An emergency is an exceptional event, which requires timely responses since it puts a system in crisis. The involvement of the individual, a community, a territory, together with gravity, requires that evolution be carefully monitored to limit the negative effects. So what are the factors that an emergency communicator must consider?
Since these are processes with clear characteristics that determine the various relative actions, including the transmission of information flows, effective emergency communication must take into account:
- the characteristics of the target group, starting by identifying the categories of stakeholders
- the source of the information, to determine the authoritativeness of what is transmitted
- the content and form of communication , since everything contributes to the reduction of further risks and can encourage virtuous behaviour for risk containment
The characteristics of the target group of an emergency
Who is the target audience of the communications? The answer is not easy; it depends on the context in which the emergency communicator operates. For the press officer of a camp providing refuge to displaced people, the first audience will consist of journalists. If we are talking about an institution or association, the target audience with whom we will interface will also include volunteers and emergency workers. Finally, communicators must be capable authoritative references also for the population involved in an emergency, even when it is not foreseen that they will have direct relations in the transmission of messages.
Time and space are tyrants in an emergency. The first dictates a fast pace, which goes against the research of reliable information and data.
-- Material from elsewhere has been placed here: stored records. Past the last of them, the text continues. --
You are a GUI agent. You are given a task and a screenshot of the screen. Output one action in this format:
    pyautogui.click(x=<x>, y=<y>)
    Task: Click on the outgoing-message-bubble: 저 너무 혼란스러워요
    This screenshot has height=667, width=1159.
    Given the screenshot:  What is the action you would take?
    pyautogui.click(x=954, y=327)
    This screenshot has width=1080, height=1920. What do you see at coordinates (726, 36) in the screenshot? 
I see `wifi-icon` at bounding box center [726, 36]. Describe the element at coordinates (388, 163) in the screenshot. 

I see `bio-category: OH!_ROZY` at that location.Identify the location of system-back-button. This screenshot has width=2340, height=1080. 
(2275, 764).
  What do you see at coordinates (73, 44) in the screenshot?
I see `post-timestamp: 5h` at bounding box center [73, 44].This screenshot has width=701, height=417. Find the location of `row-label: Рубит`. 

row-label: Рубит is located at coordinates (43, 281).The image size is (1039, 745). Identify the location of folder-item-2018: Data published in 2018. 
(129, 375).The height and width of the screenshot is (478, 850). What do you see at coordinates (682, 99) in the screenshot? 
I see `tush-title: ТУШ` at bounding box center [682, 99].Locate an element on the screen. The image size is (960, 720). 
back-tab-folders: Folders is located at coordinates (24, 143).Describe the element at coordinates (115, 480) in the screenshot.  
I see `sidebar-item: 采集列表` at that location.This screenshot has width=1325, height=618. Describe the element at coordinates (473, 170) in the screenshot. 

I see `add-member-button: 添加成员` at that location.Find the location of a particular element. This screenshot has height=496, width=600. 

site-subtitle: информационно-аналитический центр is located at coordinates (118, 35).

The second, space, is also to be understood virtually: emergency communication sets itself, more or less consciously, in the spotlight. It is highly visible. The two factors are linked and jeopardize quality communication, because they direct every step towards quantity at speed. Instead, taking the time to pause and consider information is crucial. It means recognizing the central role of the communicator in an emergency and the dignity of the job of transmitting messages. It can be interesting to study carefully, in ordinary time, the context of journalism and institutions, to identify a maximum of five visibly authoritative sources and, in the event of an emergency, consult them easily for a cross-check of the contents that reach the figure of the communicator.
Content and form
Training in summarising, in cleaning up the form to reveal the content, is what those who work in communication should do every day. This means grasping the conceptual core that you want to convey, telling it in the most natural way possible and, finally, rereading it to get rid of any spurious elements of oral origin, judgemental adjectives, adverbs that make reading hard going. In this way, spontaneity is maintained, but the value of the essential, fundamental to understanding, is discovered, especially in the agitated context of an emergency
Three macro factors that outline the path of those who want to work in emergency communication. Three elements, that must be understood in depth, capable of regulating the dynamics of the event of which we are witnesses and narrators, which we will discuss in greater detail in the pages of About Emergency, including with authoritative guests.